The ambulatory experience is enhanced by ambulatory blocks throughout the curriculum, where residents spend time in outpatient clinics. This allows residents to experience all aspects of ambulatory care, including acute illness visits and chronic disease management visits with patients. Residents will be precepted by specialized faculty physicians.
Residents will have a dedicated educational block, half day per week, during which they will participate in both didactic and interactive educational sessions. During this educational half day, sessions will include activities such as team-based learning activities, board review, quality improvement, patient safety curriculum and skill sessions, focusing on procedures and skills such as EKG interpretation. In addition, Transitional Year residents will join in multidisciplinary rounds with other residents and clinical staff, focusing on multidisciplinary topics. Transitional Year residents attend a Transitional Year focus Journal Club monthly.
Residents will begin to develop the knowledge, skills and attitudes to care for pregnant women from conception to delivery, focusing on intrapartum and peri-partum care. Residents also participate in gynecologic surgery during this rotation.
The overall goal of this rotation is to learn to care for the surgical patient in both emergency and inpatient situations.
Residents will develop the abilities to care for patients with urgent and emergent health care needs.
Residents will become well versed in all aspects of primary hospital care of patients, consistent with the philosophies of inpatient medicine and the evaluation and treatment of acute disease states.
Each resident will complete at least eight weeks of elective training during their year of residency training.

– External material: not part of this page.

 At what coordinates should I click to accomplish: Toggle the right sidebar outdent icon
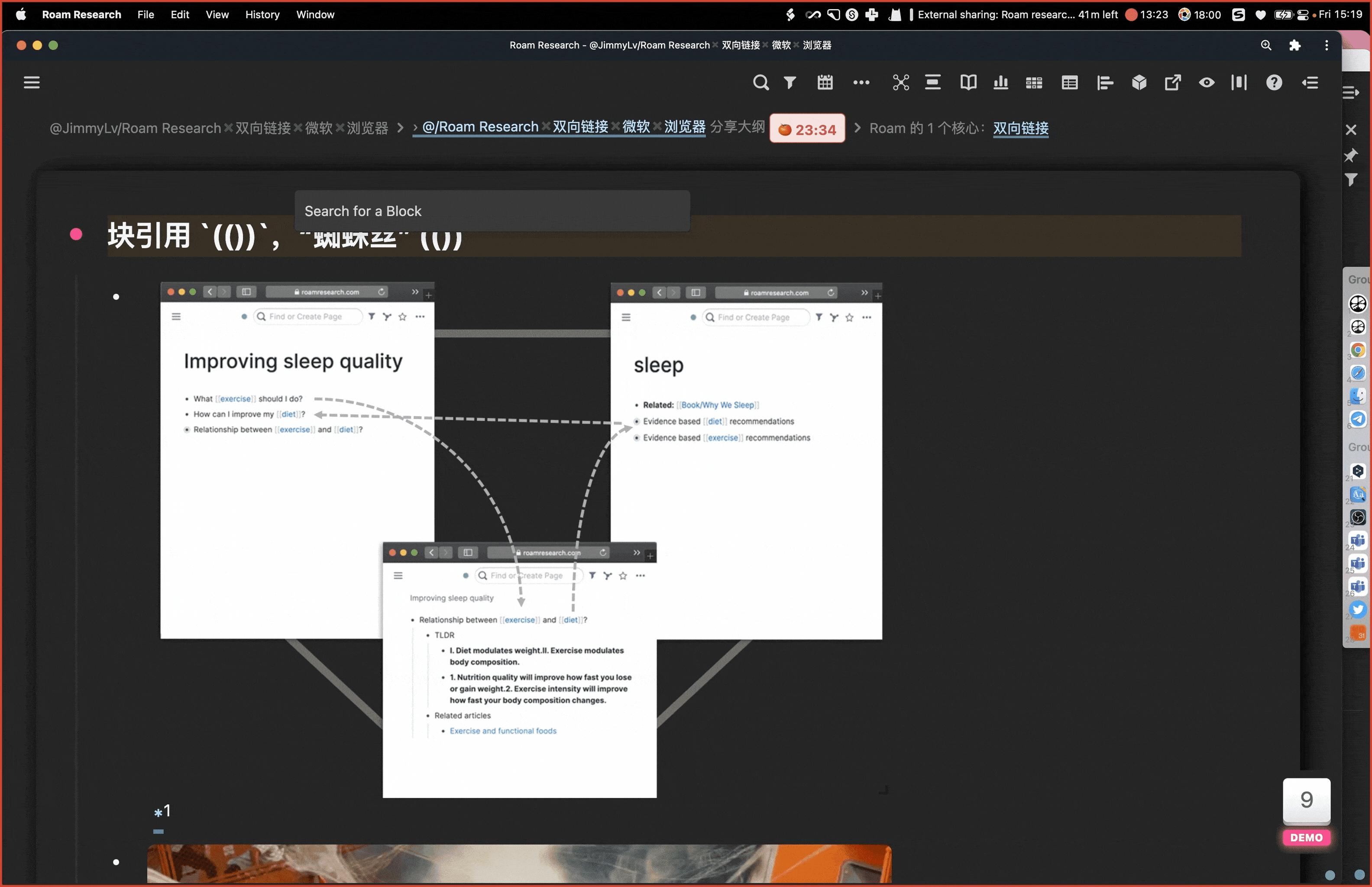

Most blocks are four weeks in length, but two-week rotations are possible as needed and requested. These rotations are to be in areas of interest and/or need of the resident, as determined by the resident physicians themselves, the program director and/or as a requirement for the resident physician’s future training program. These electives will allow the resident to tailor their rotations to their individual educational needs.
Each resident will complete up to eight weeks of non-clinical patient care training during their year of residency training. The rotations may be as short as two weeks and no longer than four weeks. These rotations may also be flexibly scheduled based on availability of specific projects, availability of supervisory staff and the resident’s desire and needs. The goal is to provide the resident with a non-clinical patient care experience in the areas of research, administration and/or information services.